• [Data provided]
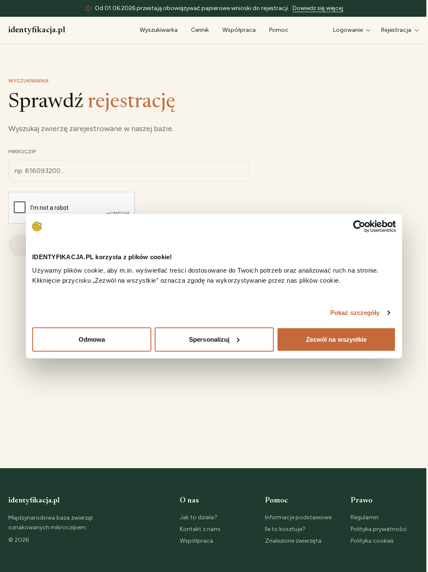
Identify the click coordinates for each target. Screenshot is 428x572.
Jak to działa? (198, 517)
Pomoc (278, 29)
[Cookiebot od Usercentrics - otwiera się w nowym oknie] (359, 226)
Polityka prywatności (379, 529)
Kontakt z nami (200, 529)
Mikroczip (22, 152)
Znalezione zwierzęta (293, 540)
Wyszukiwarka (159, 29)
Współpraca (239, 29)
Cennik (200, 29)
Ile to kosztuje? (285, 529)
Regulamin (365, 517)
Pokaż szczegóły (355, 312)
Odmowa (92, 339)
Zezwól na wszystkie (336, 339)
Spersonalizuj (209, 339)
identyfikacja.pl (36, 30)
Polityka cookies (372, 540)
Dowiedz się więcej (318, 8)
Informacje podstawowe (298, 517)
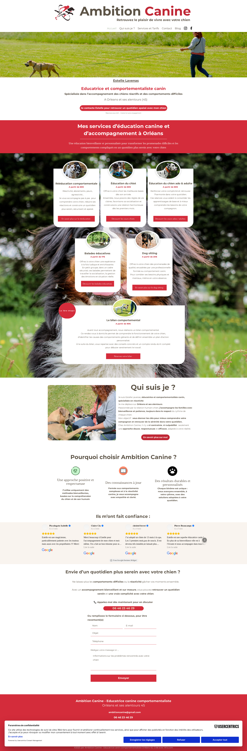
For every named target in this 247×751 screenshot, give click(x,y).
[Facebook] (191, 28)
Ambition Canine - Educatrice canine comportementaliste (123, 701)
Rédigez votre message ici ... (105, 650)
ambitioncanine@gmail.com (125, 712)
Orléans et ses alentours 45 (123, 705)
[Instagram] (185, 28)
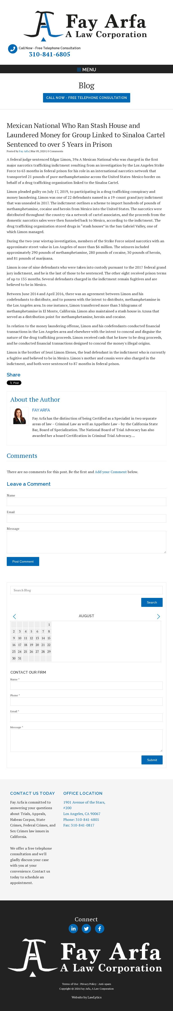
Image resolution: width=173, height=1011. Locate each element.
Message (13, 528)
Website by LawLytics (87, 997)
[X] (86, 928)
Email (11, 512)
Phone (15, 695)
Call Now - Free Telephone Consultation (86, 98)
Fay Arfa (24, 151)
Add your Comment (111, 471)
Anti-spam (104, 984)
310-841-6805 (49, 54)
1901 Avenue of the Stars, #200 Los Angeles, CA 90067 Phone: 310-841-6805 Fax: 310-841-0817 (84, 814)
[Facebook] (100, 928)
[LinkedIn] (73, 928)
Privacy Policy (88, 984)
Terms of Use (70, 984)
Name (11, 495)
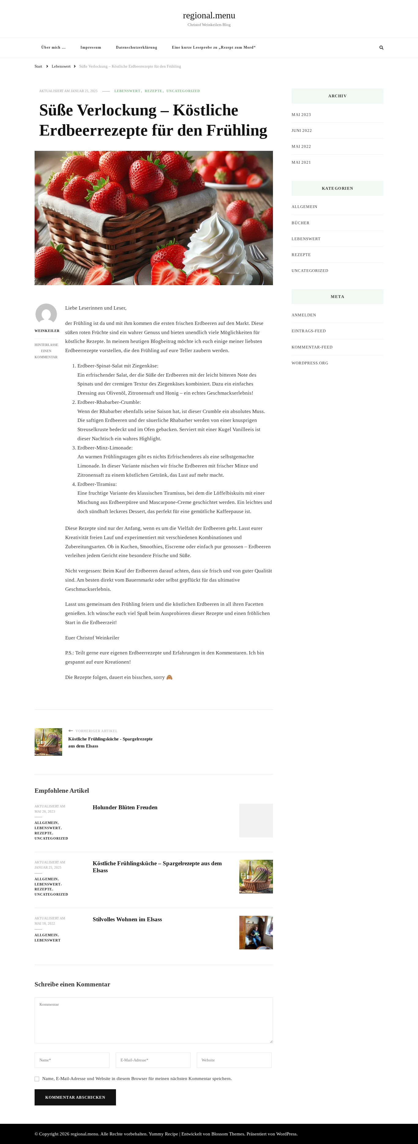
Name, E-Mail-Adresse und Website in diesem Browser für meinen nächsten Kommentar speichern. (137, 1078)
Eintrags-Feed (309, 331)
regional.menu (209, 15)
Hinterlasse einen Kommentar (46, 351)
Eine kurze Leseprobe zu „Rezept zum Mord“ (214, 47)
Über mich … (53, 47)
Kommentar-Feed (312, 347)
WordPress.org (310, 363)
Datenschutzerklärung (136, 47)
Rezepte (153, 91)
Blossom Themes (227, 1133)
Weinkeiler (46, 331)
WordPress (286, 1133)
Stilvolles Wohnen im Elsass (127, 919)
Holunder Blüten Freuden (125, 807)
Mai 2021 (301, 162)
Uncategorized (183, 91)
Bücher (301, 223)
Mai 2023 (301, 114)
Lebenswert (127, 91)
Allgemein (46, 823)
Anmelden (304, 315)
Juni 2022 (302, 130)
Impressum (90, 47)
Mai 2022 (301, 146)
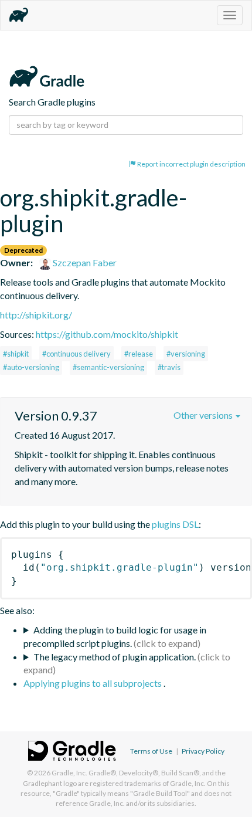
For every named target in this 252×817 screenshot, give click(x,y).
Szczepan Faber (84, 262)
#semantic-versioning (108, 367)
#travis (169, 367)
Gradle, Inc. (69, 772)
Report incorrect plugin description (191, 164)
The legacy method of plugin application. (114, 656)
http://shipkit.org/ (36, 314)
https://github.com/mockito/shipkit (107, 334)
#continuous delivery (76, 353)
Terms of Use (151, 751)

• [Aim of the exercise]
Copy every line of the records above word for word, leaving out the pictures.

• [Result of this task]
Identify the click coordinates for each target. Screenshot is 428x572.
Jak to działa? (198, 517)
Pomoc (278, 29)
[Cookiebot od Usercentrics - otwiera się w nowym oknie] (359, 226)
Polityka prywatności (379, 529)
Kontakt z nami (200, 529)
Mikroczip (22, 152)
Znalezione zwierzęta (293, 540)
Wyszukiwarka (159, 29)
Współpraca (239, 29)
Cennik (200, 29)
Ile to kosztuje? (285, 529)
Regulamin (365, 517)
Pokaż szczegóły (355, 312)
Odmowa (92, 339)
Zezwól na wszystkie (336, 339)
Spersonalizuj (209, 339)
identyfikacja.pl (36, 30)
Polityka cookies (372, 540)
Dowiedz się więcej (318, 8)
Informacje podstawowe (298, 517)
For every named target in this 247×751 screenshot, give click(x,y).
[Facebook] (191, 28)
Ambition Canine - Educatrice canine comportementaliste (123, 701)
Rédigez votre message ici ... (105, 650)
ambitioncanine@gmail.com (125, 712)
Orléans et ses alentours 45 (123, 705)
[Instagram] (185, 28)
Image resolution: width=173, height=1011. Locate each element.
Message (13, 528)
Website by LawLytics (87, 997)
[X] (86, 928)
Email (11, 512)
Phone (15, 695)
Call Now - Free Telephone Consultation (86, 98)
Fay Arfa (24, 151)
Add your Comment (111, 471)
Anti-spam (104, 984)
310-841-6805 (49, 54)
1901 Avenue of the Stars, #200 Los Angeles, CA 90067 Phone: 310-841-6805 Fax: 310-841-0817 (84, 814)
[Facebook] (100, 928)
[LinkedIn] (73, 928)
Privacy Policy (88, 984)
Terms of Use (70, 984)
Name (11, 495)
Name, E-Mail-Adresse und Website in diesem Browser für meinen nächsten Kommentar speichern. (137, 1078)
Eintrags-Feed (309, 331)
regional.menu (209, 15)
Hinterlasse einen Kommentar (46, 351)
Eine kurze Leseprobe zu „Rezept zum Mord“ (214, 47)
Über mich … (53, 47)
Kommentar-Feed (312, 347)
WordPress.org (310, 363)
Datenschutzerklärung (136, 47)
Rezepte (153, 91)
Blossom Themes (227, 1133)
Weinkeiler (46, 331)
WordPress (286, 1133)
Stilvolles Wohnen im Elsass (127, 919)
Holunder Blüten Freuden (125, 807)
Mai 2021 (301, 162)
Uncategorized (183, 91)
Bücher (301, 223)
Mai 2023 (301, 114)
Lebenswert (127, 91)
Allgemein (46, 823)
Anmelden (304, 315)
Juni 2022 (302, 130)
Impressum (90, 47)
Mai 2022 (301, 146)
For every named target in this 252×817 screenshot, give click(x,y).
Szczepan Faber (84, 262)
#semantic-versioning (108, 367)
#travis (169, 367)
Gradle, Inc. (69, 772)
Report incorrect plugin description (191, 164)
The legacy method of plugin application. (114, 656)
http://shipkit.org/ (36, 314)
https://github.com/mockito/shipkit (107, 334)
#continuous delivery (76, 353)
Terms of Use (151, 751)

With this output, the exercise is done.